07Frequently Asked Questions

Hermes is #1 overall but Kilo Code leads the CLI board — which number should I cite?
Cite both with context. Hermes aggregates gateway, bot, and headless traffic under one app ID, so it wins the all-apps chart at 4.94T. Kilo Code leads when buyers filter to interactive CLI/IDE clients. Procurement decks should use the filter that matches the buying decision.
Does Claude Code's 606B share mean Anthropic is losing the CLI war?
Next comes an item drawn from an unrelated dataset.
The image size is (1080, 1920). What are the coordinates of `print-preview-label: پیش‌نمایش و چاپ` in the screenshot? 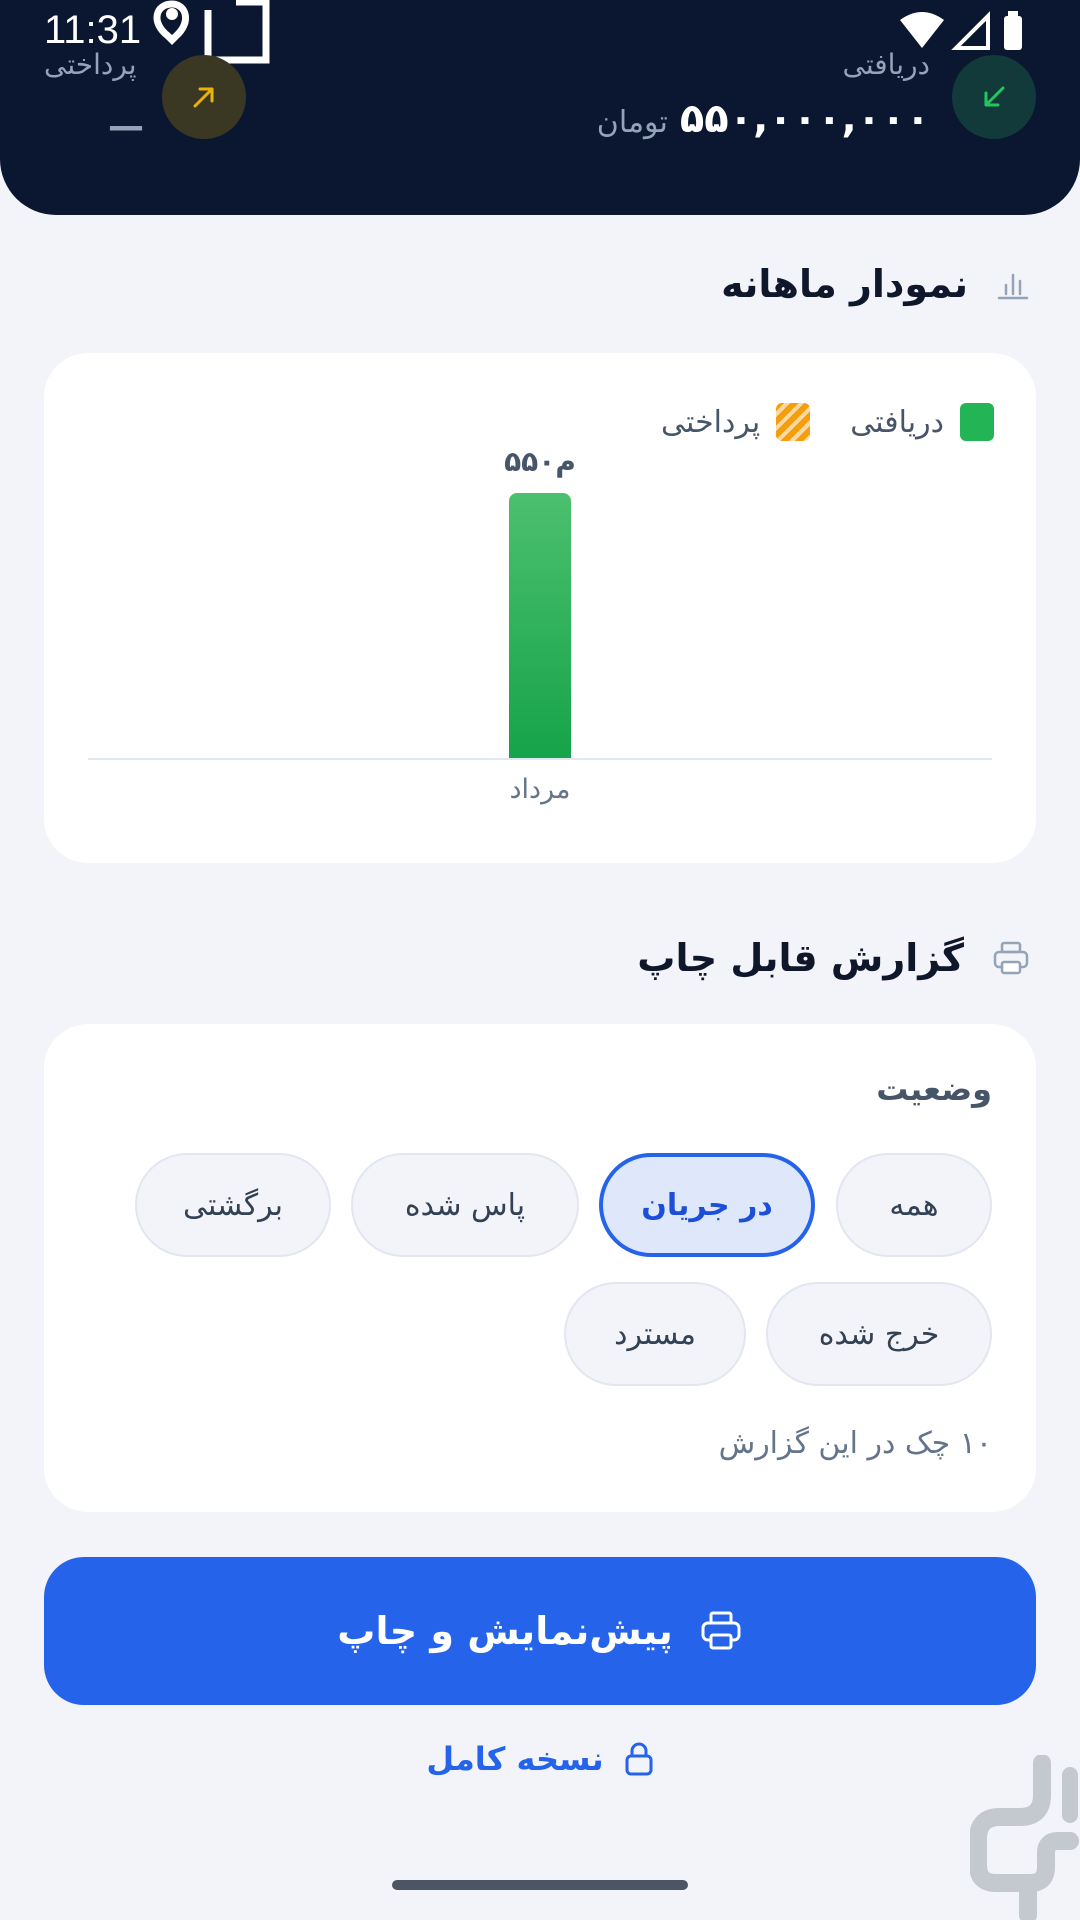 It's located at (505, 1631).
No — it means volume leadership moved to open agent stacks and IDE forks. Claude Code remains the right default when contracts require Anthropic-native tooling. Many enterprises run Claude Code for compliance-sensitive repos and Hermes for high-frequency automation on the same OpenRouter account.
Can we standardize on one CLI for the whole company?
Possible for small teams; unrealistic above ~20 engineers. Standardize on routing policy, secrets handling, and host tenancy instead. Let squads pick Kilo, Claude Code, or Aider by scenario while the platform team owns the cloud Mac gateway and OpenRouter proxy.
Why does this article focus on Mac hosts instead of Linux VPS?
Many CLI tools — Claude Code, Codex CLI, Kilo Code with GUI — assume macOS paths, Xcode toolchains, or Apple Silicon performance. Linux VPS works for headless Hermes and Aider, but mixed teams shipping iOS or macOS targets need Mac hardware. NUKCLOUD bare-metal Mac nodes cover both SSH headless and GUI remote desktop patterns.
How often do these CLI rankings change?
Weekly, sometimes sharply after a major release. Treat rankings like model boards: review every Monday, change defaults only after two consecutive weeks of momentum. Host sizing changes far less often — upgrade memory when workloads grow, not when a new CLI enters the Top 10.